I got in the car with my dear mother and sister who drove the three hours to pick me up at the airport. It felt so good to be with them again, to be able to relax in the back seat and close my eyes and not wonder if we would have a head-on collision with a bus while trying to pass a tap-tap.
They asked me questions about my trip and I started telling my stories. "Look at all the lights," I was thinking to myself. "Just think of all this electricity! Wow. Everyone has power, and the power doesn't go out."
I decided it would be best to warn them that I would be experiencing reverse culture shock. I had been trained about this in my debrief with WEC after my experience in Betel. But in all my travels, I had never experienced culture shock so powerfully as I did in Haiti, and I expected that reversing the process would be equally drastic.
"Just to warn you," I started in, "I might be in for some heavy-duty reverse culture shock."
"What do you mean?" Mom asked.
"Well, you know, being an emotional basket case, and having to get used to the way things are here, and stuff like that," I said.
"Do you want a banana?" Monica interrupted.
"Sure," I said. I took the banana.
"So don't be surprised," I continued, "if I'm always saying stuff like, 'Whoa, look at all the lights,' or 'Whoa, niiiiice houses,' or--"
I started opening my banana as I was talking.
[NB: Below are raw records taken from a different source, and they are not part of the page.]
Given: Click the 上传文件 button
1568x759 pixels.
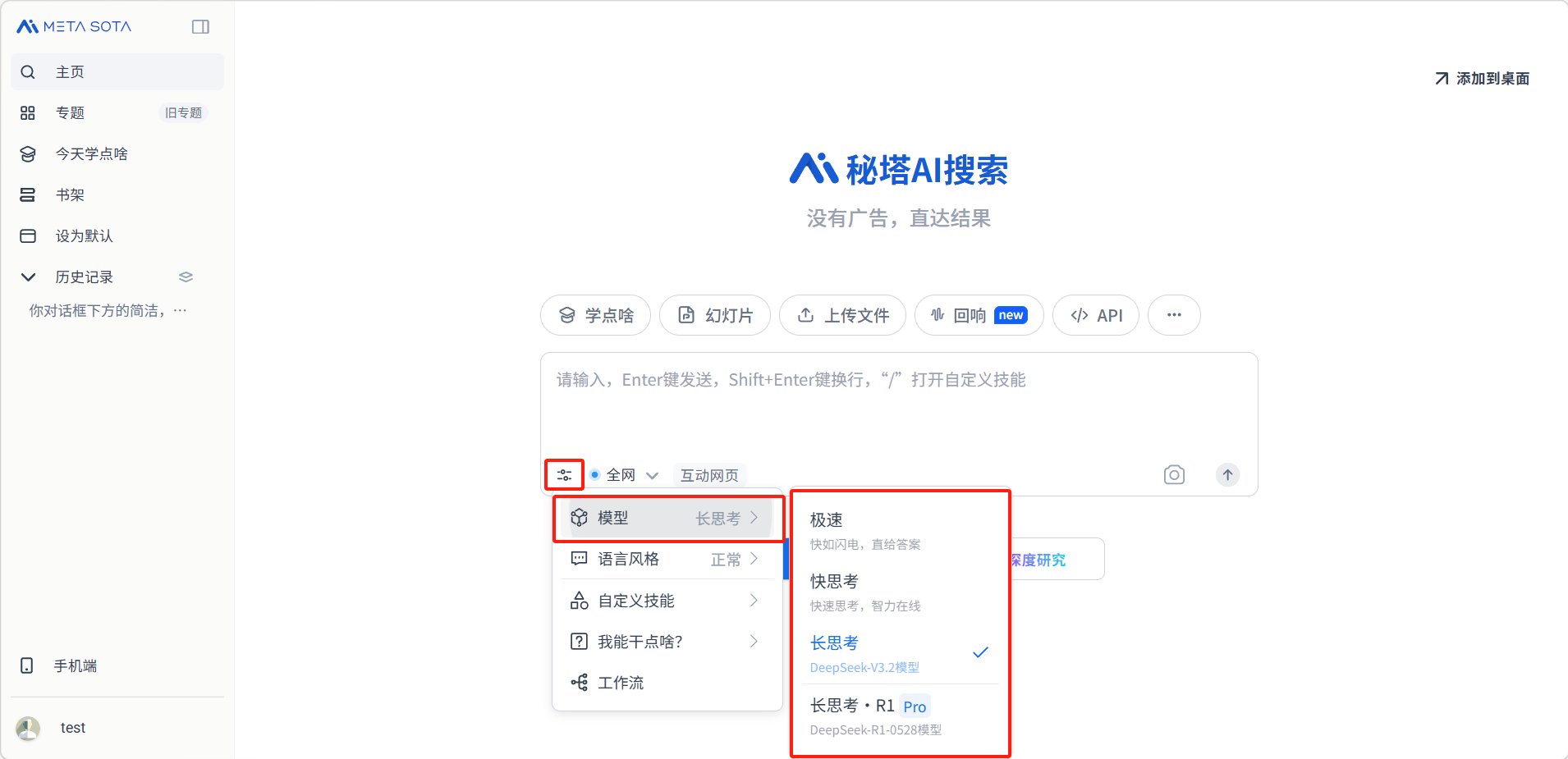Looking at the screenshot, I should pos(842,315).

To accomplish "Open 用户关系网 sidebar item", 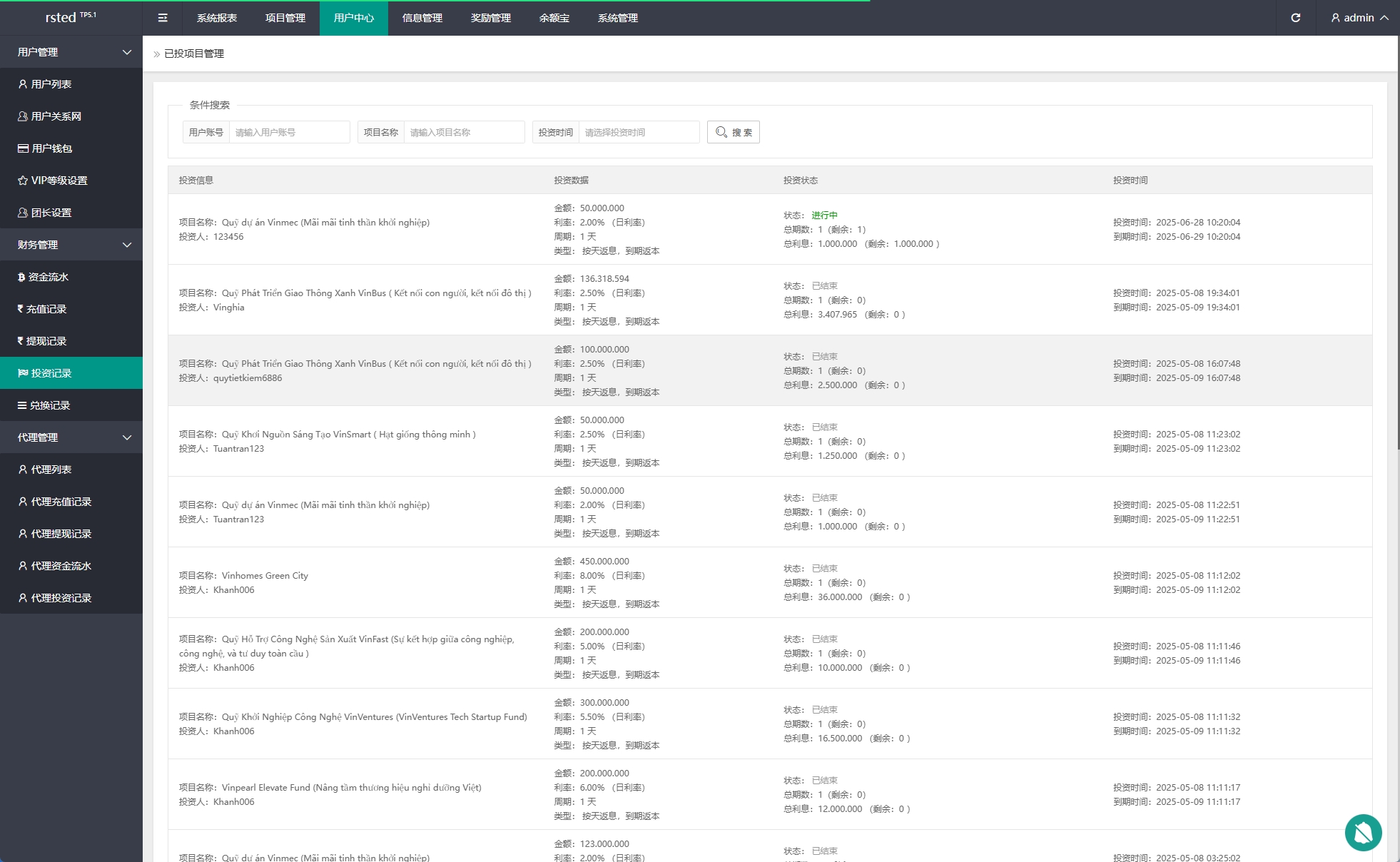I will coord(56,116).
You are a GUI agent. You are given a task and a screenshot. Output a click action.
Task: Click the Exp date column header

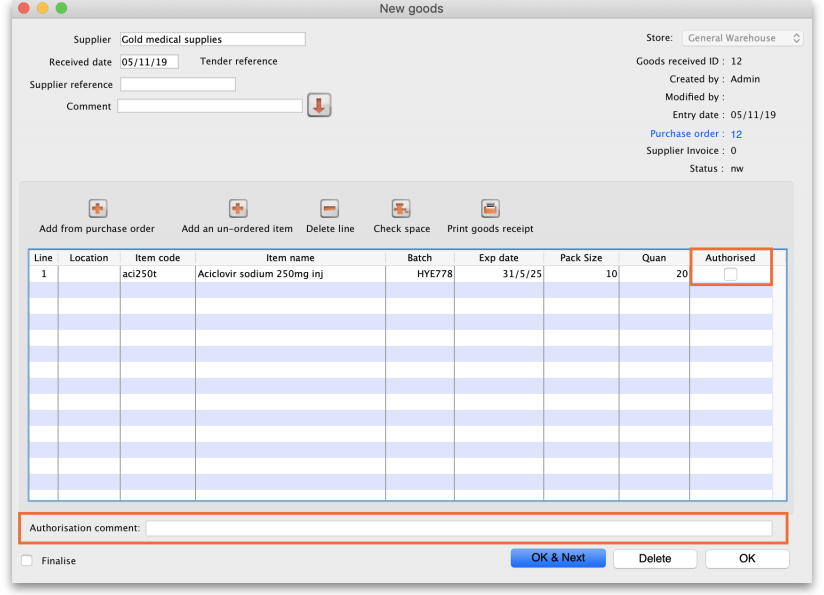click(x=499, y=258)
"Whoa! Look at this BANANA!" I interrupted myself. "Oh my goodness! It's so large! And yellow! And perfect! And there are no ants on it! Whoa! This is the nicest banana I've ever seen!"
The irony was lost on me until Mom and Monica said, "Are you serious, or is that just another example?"
"Oh! No, I'm serious!" I said. "Look at this thing!" I giggled with delight as I bit into its pure lusciousness. Yum, yum, yum, yum. Bliss, all the way down to the bottom.